Two recent lower bounds for interactive decision making

Speaker: Yanjun Han

Location: 60 Fifth Avenue, Room 150

Date: Thursday, September 21, 2023

A fundamental problem in interactive decision making, ranging from bandit problems to reinforcement learning, is to understand what modeling assumptions lead to sample-efficient learning guarantees, and what algorithm design principles achieve optimal sample complexity. While both questions are well understood for classical problems of statistical estimation and learning, there are relatively fewer tools to analyze the fundamental limits for the interactive counterparts.

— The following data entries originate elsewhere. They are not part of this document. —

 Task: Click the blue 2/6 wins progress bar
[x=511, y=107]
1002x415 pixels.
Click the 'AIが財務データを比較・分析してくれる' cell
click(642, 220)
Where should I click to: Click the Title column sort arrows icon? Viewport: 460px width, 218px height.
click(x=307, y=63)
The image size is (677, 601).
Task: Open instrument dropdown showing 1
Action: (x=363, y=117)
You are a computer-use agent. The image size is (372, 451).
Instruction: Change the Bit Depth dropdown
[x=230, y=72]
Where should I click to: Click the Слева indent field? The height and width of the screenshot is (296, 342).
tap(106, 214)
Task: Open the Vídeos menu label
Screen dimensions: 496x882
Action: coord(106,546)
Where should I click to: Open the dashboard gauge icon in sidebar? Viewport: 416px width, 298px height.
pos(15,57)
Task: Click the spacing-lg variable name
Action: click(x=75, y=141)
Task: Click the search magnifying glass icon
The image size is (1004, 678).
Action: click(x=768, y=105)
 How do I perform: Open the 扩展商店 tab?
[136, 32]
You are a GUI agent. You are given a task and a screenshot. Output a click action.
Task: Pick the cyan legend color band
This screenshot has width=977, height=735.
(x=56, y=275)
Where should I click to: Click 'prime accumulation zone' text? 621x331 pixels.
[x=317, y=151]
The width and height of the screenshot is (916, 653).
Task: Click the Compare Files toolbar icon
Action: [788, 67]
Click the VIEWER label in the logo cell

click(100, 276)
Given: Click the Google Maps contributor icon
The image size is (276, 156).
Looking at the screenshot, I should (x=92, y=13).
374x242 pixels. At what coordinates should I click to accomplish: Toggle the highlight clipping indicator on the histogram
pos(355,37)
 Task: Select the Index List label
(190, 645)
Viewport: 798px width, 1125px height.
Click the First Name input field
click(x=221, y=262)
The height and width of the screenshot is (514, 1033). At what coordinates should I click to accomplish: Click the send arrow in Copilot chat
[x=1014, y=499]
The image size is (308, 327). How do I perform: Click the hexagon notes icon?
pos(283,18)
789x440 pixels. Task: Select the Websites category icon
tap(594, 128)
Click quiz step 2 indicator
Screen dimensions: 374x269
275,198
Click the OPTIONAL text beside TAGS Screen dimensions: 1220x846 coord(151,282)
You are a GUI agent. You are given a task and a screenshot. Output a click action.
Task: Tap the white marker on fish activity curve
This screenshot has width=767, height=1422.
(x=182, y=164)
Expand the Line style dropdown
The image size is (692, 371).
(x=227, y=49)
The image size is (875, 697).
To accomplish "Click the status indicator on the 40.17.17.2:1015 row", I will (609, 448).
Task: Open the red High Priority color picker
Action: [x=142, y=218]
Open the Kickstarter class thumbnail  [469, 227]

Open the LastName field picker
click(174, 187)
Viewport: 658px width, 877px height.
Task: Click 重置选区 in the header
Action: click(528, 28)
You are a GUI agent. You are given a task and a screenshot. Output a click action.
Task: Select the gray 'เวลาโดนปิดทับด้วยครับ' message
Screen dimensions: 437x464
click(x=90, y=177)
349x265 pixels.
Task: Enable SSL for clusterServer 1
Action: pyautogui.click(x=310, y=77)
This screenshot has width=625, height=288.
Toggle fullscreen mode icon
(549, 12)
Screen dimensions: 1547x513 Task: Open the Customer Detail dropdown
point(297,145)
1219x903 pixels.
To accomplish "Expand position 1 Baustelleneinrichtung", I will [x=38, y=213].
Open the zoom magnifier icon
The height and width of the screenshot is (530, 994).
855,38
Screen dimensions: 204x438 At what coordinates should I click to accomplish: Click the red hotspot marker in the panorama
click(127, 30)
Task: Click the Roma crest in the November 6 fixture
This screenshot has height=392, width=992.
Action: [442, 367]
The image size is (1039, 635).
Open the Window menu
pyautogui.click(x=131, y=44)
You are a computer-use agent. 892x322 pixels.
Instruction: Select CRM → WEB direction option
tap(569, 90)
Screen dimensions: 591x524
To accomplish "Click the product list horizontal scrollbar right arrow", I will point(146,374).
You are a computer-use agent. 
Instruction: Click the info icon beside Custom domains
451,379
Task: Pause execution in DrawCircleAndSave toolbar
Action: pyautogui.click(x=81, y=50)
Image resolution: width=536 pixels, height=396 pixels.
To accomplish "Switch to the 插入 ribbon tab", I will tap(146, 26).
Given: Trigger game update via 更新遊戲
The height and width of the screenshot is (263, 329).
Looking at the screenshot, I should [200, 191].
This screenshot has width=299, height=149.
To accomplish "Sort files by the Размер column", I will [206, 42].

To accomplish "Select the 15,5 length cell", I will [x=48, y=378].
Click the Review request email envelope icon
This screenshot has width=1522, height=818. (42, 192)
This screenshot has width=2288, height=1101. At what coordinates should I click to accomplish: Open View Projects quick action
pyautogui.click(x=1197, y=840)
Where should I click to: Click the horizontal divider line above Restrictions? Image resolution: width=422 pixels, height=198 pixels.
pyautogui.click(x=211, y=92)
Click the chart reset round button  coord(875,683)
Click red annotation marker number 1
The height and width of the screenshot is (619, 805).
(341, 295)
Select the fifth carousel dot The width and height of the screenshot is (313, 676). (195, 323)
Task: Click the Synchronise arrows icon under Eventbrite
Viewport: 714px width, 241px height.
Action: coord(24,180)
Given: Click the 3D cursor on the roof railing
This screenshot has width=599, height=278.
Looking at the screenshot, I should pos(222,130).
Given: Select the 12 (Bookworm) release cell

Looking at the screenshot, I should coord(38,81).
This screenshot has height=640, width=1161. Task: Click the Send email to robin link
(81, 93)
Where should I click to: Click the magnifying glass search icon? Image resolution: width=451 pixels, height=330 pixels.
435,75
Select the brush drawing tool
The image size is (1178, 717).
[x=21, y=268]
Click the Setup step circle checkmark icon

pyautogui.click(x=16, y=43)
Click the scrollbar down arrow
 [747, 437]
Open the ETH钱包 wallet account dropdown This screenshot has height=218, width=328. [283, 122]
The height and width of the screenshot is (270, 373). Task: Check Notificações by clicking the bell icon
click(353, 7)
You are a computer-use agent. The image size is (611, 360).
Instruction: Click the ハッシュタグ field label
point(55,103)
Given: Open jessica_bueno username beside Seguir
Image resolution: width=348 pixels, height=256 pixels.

In this talk I will present two general lower bound techniques for interactive decision making. First, we introduce a complexity measure, called the Constrained Decision-Estimation Coefficient, which is an interactive counterpart of the Donoho-Liu type modulus of continuity in statistical estimation. This complexity measure provides a lower bound of the optimal regret for general interactive problems, as well as a matching upper bound up to an online estimation error. Second, we attempt to close this gap via a generalization of the Fano type arguments, using a suitable notion of information for interactive problems. In a special class of problems called ridge bandits, our new tool leads to lower bounds on the entire learning trajectory via differential equations. We also provide upper bounds that evolve with similar differential equations, and thereby showcase the complication of finding a unified complexity measure in general.

Based on recent work https://arxiv.org/abs/2301.08215 and https://arxiv.org/abs/2302.06025, jointly with Dylan Foster, Noah Golowich, Jiantao Jiao, Nived Rajaraman, and Kannan Ramchandran.